* Task goal
After finding the line that includes "This screenshot has height=1080, width=1920." in the records below, transcribe it and each line after it through the last, exactly, and add nothing.

[Collected data entries]
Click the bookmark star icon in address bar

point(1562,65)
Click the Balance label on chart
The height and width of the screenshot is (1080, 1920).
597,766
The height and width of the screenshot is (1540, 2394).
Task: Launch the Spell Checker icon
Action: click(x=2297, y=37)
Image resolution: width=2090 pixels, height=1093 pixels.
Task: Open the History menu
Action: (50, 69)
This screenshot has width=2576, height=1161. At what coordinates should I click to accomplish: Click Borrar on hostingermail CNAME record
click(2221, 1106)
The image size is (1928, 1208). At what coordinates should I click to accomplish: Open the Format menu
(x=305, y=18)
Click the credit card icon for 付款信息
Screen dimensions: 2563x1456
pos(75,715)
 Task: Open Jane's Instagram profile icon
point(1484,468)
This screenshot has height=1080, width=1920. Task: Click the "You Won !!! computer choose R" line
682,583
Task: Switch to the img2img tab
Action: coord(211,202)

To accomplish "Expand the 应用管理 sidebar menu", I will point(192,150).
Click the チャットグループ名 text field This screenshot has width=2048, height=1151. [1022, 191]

* Written answer
This screenshot has height=1080, width=1920. Task: Click the "You Won !!! computer choose R" line
682,583
Task: Switch to the img2img tab
Action: coord(211,202)

To accomplish "Expand the 应用管理 sidebar menu", I will point(192,150).
Click the チャットグループ名 text field This screenshot has width=2048, height=1151. [1022, 191]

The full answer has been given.